I can recall vividly the first LCD fishfinder I purchased and installed on my new-to-me boat, the oft-written about 15-foot Grumman Sportsman that powered my trips up and down my home flow. It wasn’t there though that the Humminbird Eagle 300 TX sonar, then the top of the line that I could afford, was placed into the faded gray and yellow stand which held the previous owner’s Eagle 100 model that didn’t come with my craft upon purchase. Instead, in the fading light of the Friday before Minnesota’s walleye opener, it was on the blacktop driveway of the cabin on the south shore of Big Detroit Lake that the unit with a mere five buttons snapped into place and cables were run down the side of the boat to the transducer, and the cords were tucked into the already overcrowded hasps which hung on to wiring for other facets of the craft.
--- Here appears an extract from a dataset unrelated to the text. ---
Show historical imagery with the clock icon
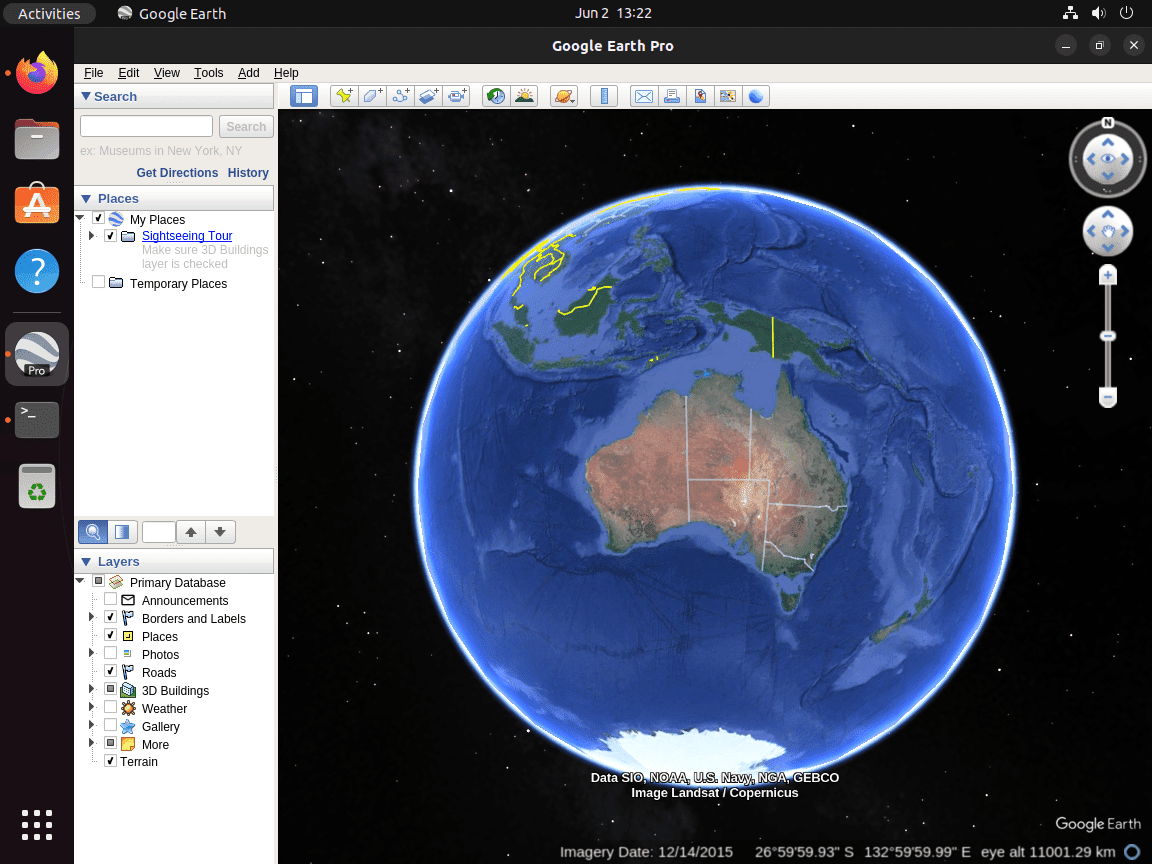The height and width of the screenshot is (864, 1152). [x=495, y=95]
It’s hard to believe now that the graph which graces the console of my fishing boat has virtually no buttons, but rather a touch screen that zooms in on far away fish off to either side, with a surface that can be pinched and pulled like that of an iPhone. Instead of the cartoonish fish-shaped icons from the 300 TX with the depth numbers next to them, which my buddy and I would read off to each other as “16-in-22” in a system we used when comparing location to depth; the length and shape and even the shadow of the fish on the newest iteration of sonar is frighteningly accurate at times as to what lurks below. Sometimes it even reveals the flat, elongated snout of a paddlefish on the river as we slowly cruise over it.
I can recall sitting over a small bend in my home river, with a cluster of fish below that quickly disappeared from the readout as we repositioned over them. They never showed up again on the screen, but we knew they remained there off the sunken point around which the current curled, as they’d thump our minnow-tipped jigs with a drop and a couple quick hops. Perhaps that now-ancient transducer and its sonar cone was too narrow to pick them up, or we were just off the edge of where they were holding, but it provided some mystery and some fun, and certainly at least gave us a clue as to where the walleyes were that sunny afternoon bunkered in the deepest hole of our favorite fishing stretch.
These days, I laugh as I watch my brother tease a muskie lurking deep in the lake with the vertical rise-and-fall of his Bondy Bait. Below the schools of young crappies and bluegills, the live action drama plays out as his foot-long offering attracts the attention of the ornery predators. Sometimes they hit, more often they don’t, but all the while the miracle of technology provides a nanosecond-by-nanosecond feed of the watery world below, an even further cry from the gray screen readout we once used to at least locate the depth we wanted to explore and perhaps take heart at the few fishy marks the primitive cones of sonar would sound back to the transducer. It truly is amazing, but when looked back on, it may only be the beginning.
For those young anglers out there, people who are just starting down this path, or those who perhaps have picked up a hand-me-down boat and sonar combination in preparation for this spring, you’ll experience this transition too, as I hopefully will continue to do with you in the next 20 years. Where sonar will go in the next two decades is anyone’s guess, but the advancements have set the stage for something completely incredible, which will likely rival the exponential change which we’ve already witnessed. Along the way, remember those successes and look back on what will one day seem primitive technology, despite being at or near the intersection of high angling technology and a watery world of fish just waiting to show up on that screen, and the end of your line…our outdoors.